Instructions to follow>
All lines from the one that contains "The height and width of the screenshot is (1024, 768)." to the end of the data must be retyped exactly. Pictures are not retyped.

Pixel coordinate grounding data>

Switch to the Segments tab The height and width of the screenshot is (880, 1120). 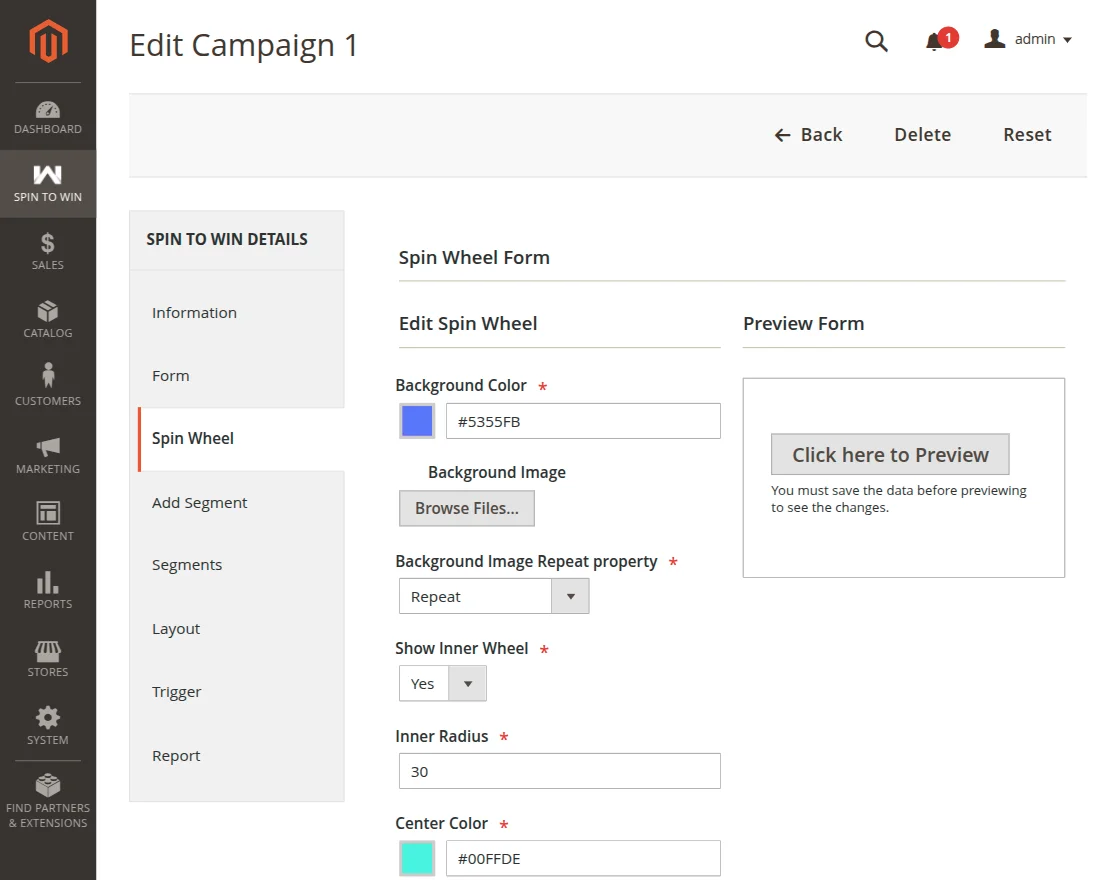[187, 565]
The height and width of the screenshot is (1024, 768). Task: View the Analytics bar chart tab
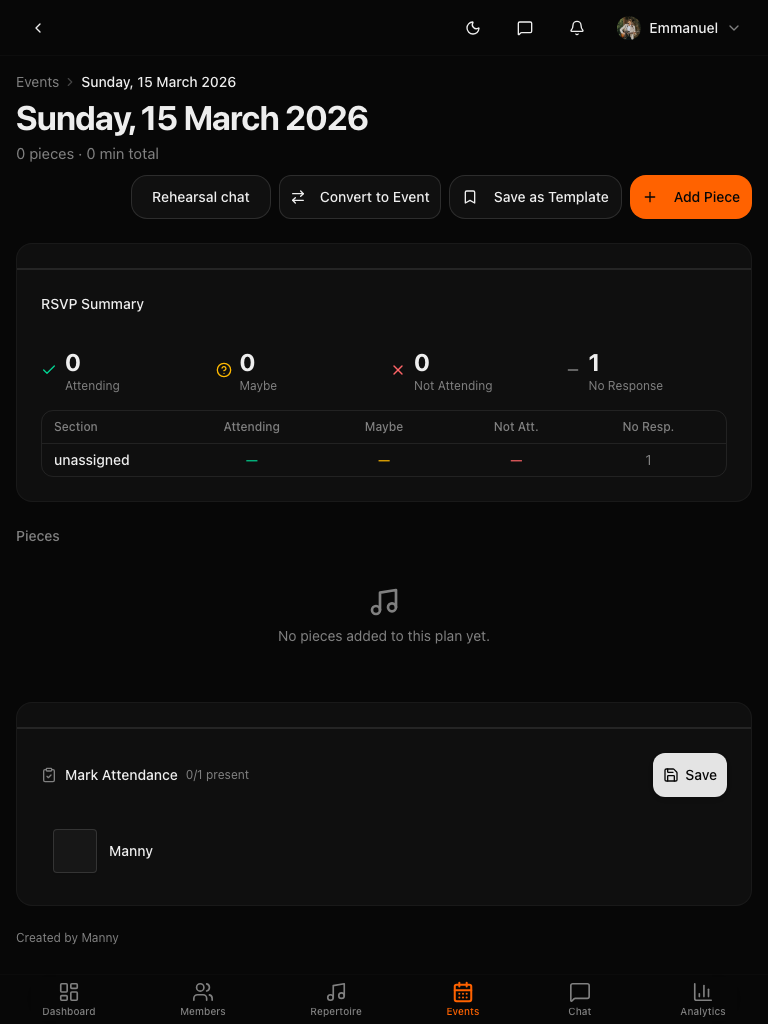coord(703,998)
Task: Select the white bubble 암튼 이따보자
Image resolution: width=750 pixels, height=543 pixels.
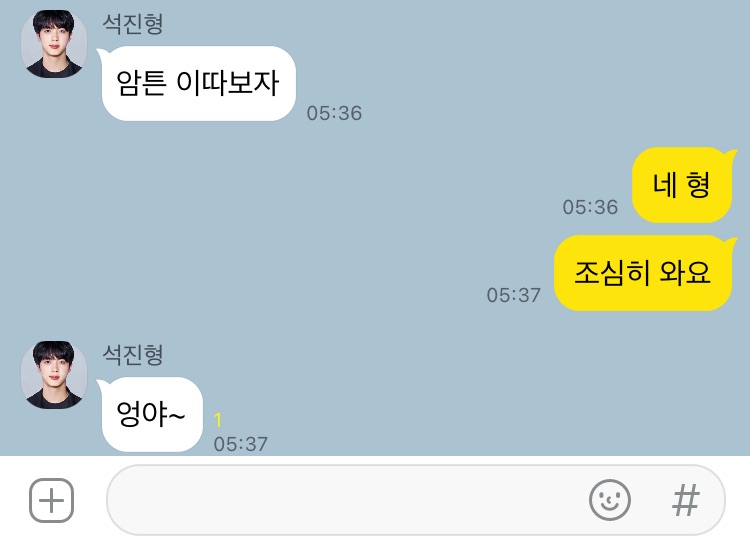Action: click(x=198, y=83)
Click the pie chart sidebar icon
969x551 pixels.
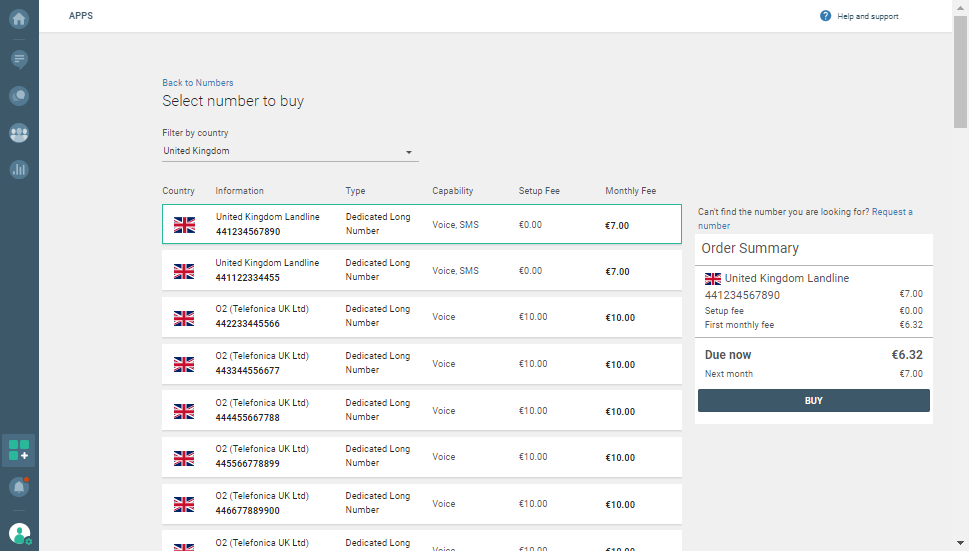coord(19,96)
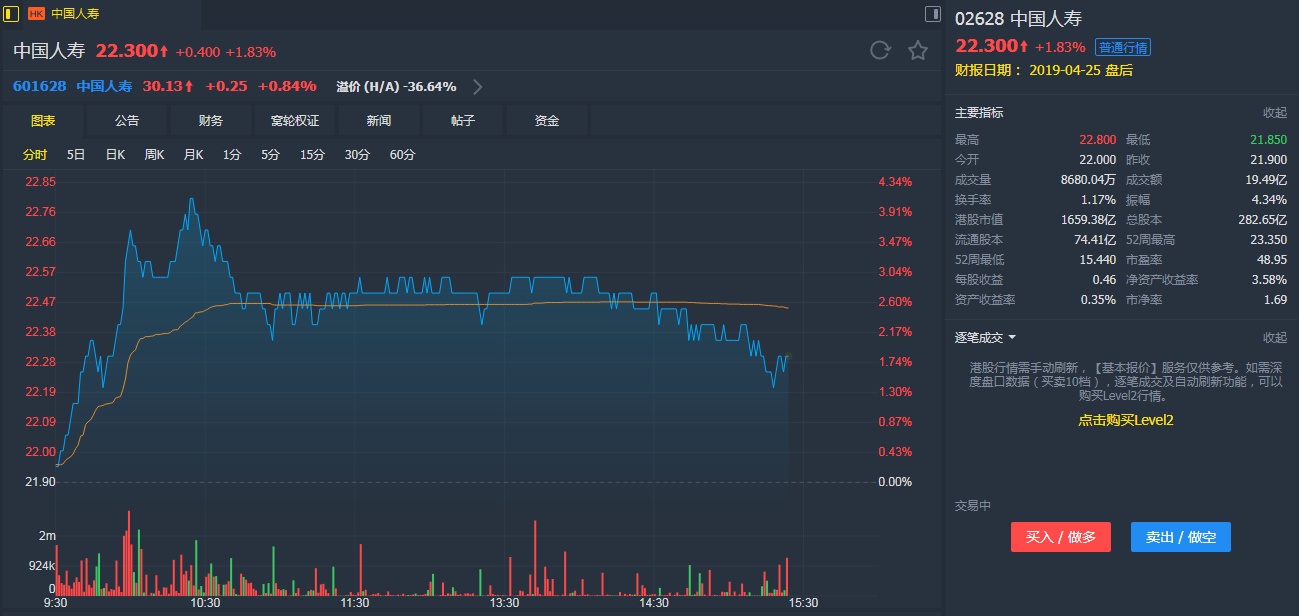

Answer space>
The height and width of the screenshot is (1024, 768). Task: View the Analytics bar chart tab
coord(703,998)
Task: Select the white bubble 암튼 이따보자
Image resolution: width=750 pixels, height=543 pixels.
Action: click(x=198, y=83)
Click the pie chart sidebar icon
969x551 pixels.
coord(19,96)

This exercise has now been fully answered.